The 12th Rifle Brigade had covered themselves with glory. They were the only battalion of the 20th Division to go into the attack, and they had not let the division down. They reached and held the third line of German trenches, but they were out on a limb. The Bareilly Brigade on their right had done well too, but when they were driven back the riflemen beside
them had no alternative but to retire. It was a bitter blow, and the action cost them dear. Bill Worrell was one of three hundred and twenty-nine casualties – killed or wounded or missing.
The Garhwal Brigade of the Meerut Division had fared worst of all. Their frontage, on the right of the attack, ran south from Mauquissart, and the 3rd Londons were in the support line ready to advance in the second wave when the Gurkhas and the Leicesters had captured the first enemy line. Arthur Agius’s company was in position behind the Duck’s Bill, where a small rectangle of breastworks enclosed a watery waste of craters and dug-outs. It was thrust out well into No Man’s Land towards the enemy line, connected by a long sap to the British front-line trench. Such a fine target for enemy guns was constantly shelled and since enemy machine-gunners seldom left it alone the Duck’s Bill was a hot spot. The Gurkhas were to advance on either side to capture the German front line and a Gas Brigade detachment was standing by ready to release clouds of gas and smoke that would smother the enemy before the infantry attacked.

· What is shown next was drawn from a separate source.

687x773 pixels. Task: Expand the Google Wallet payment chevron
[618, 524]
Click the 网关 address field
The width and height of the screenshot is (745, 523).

Stand-to, for the infantry, was at 3.30 in the morning. Platoon officers roused their men and called the roll, rifles were inspected with special care, hot tea was handed out. Later, towards zero hour, there would be a rum ration, and meanwhile the men were warned to keep their heads down. The bombardment was well under way, the enemy guns were sending back shell for shell and here in the support line there had already been some casualties. Captain Agius, making his rounds to see for himself that all was well, was constantly called back to the signallers’ dug-out. Messages were arriving thick and fast. The one they had all been waiting for was logged at six minutes past four: ‘Zero 5.50. Please acknowledge.’ But long before zero they were overtaken by disaster.